Hello,
My team would greatly appreciate assistance with running featureCounts using the human NCBI T2T assembly (assembly (T2T-CHM13v2.0) as a reference; when we run it we end up with nearly 14,000 fewer genes than what the annotation supposedly contains.What (if any) modifications can be made to run Subread or RSubread featureCounts on the new NCBI release and obtain counts data for all ~57 thousand genes supposedly in the assembly?
Typically my lab has used the Ensembl/Gencode GRCh38 for mapping total RNA-Seq projects with STAR, and then counted reads with the featureCounts command from Subread or Rsubread. We are attempting to set up new pipelines with the latest release 43 (GRCh38.p13) at gencode, https://www.gencodegenes.org/human/. In parallel we have attempted to implement a pipeline to run in with the new NCBI T2T assembly from https://www.ncbi.nlm.nih.gov/assembly/GCA_009914755.4), in case that newer assembly may improve gene-level biomarker discovery. This assembly supposedly has 57,771 genes, per awk code that a staff scientist at NCBI provided my colleague:
Number of unique genes:
zcat GCF_009914755.1_T2T-CHM13v2.0_genomic.gtf.gz | grep -v "^#" | awk 'BEGIN {FS="\t"; OFS= "\t"} $3=="gene" {print $9}' | cut -f 3 -d ";" | sort | uniq | wc -l)
57771
Number of gene placements in the GTF:
zcat GCF_009914755.1_T2T-CHM13v2.0_genomic.gtf.gz | grep -v "^#" | cut -f 3 | sort | uniq -c
699164 CDS
1017051 exon
57816 gene
65594 start_codon
65411 stop_codon
112905 transcript
However, with code such as the text below using, we end up with a much smaller number of genes, closer to 42-43,000 thousand. We have even tried implementing this specifying gene id to export Entrez IDs by adding the flag <-g db_xref> in case the default gene_id identifier was causing an issue. The NCBI staff scientist suggested that the difference of our tabulated genes vs the GTF assembly annotation of over 57 thousand, reflects unprocessed pseudogenes.

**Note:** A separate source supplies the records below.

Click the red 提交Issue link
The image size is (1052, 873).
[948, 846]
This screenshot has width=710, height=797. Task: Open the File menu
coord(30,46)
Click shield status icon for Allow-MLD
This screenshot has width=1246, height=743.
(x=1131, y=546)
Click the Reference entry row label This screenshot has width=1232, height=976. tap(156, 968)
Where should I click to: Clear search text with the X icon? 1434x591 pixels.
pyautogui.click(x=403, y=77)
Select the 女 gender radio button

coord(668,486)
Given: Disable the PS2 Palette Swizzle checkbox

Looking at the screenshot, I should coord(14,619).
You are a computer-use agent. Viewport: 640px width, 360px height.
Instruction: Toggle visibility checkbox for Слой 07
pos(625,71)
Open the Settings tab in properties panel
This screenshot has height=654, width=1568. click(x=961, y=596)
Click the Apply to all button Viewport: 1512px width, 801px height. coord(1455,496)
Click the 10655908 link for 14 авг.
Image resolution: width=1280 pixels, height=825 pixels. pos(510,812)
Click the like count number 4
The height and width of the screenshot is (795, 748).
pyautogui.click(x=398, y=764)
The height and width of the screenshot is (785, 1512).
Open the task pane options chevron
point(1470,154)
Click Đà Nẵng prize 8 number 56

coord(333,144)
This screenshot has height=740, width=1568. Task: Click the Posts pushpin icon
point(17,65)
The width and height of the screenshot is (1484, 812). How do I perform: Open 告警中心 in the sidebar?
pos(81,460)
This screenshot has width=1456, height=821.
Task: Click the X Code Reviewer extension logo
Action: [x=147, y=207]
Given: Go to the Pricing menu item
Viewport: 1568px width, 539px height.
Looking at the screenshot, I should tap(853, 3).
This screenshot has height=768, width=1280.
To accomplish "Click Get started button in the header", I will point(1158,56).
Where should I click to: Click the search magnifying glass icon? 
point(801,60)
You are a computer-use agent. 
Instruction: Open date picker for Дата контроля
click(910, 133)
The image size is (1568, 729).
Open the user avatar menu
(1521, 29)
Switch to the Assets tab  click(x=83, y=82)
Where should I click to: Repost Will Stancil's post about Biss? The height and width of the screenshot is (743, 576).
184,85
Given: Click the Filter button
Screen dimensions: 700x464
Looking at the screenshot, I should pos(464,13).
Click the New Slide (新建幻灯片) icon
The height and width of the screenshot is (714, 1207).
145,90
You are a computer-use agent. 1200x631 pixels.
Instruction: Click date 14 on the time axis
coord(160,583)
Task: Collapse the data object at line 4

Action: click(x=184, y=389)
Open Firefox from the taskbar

We suspect this may have to do with how the NCBI GTF is set up, and are wondering if there is some way to modify the call of how the GTF is used by Subread/Rsubread to obtain an output that is more similar to the output of Gencode and reflects all 57,771 genes. We tried searching for other posts on the topic and found on one biostars at https://www.biostars.org/p/9547097/#google_vignette , leading us to attempt to use the T2T SAF at https://bioinf.wehi.edu.au/Rsubread/annot/ but that led to 0% alignments because the SAF format was chr1, chr2 etc and the NCBI designations differ (NC_060930.1).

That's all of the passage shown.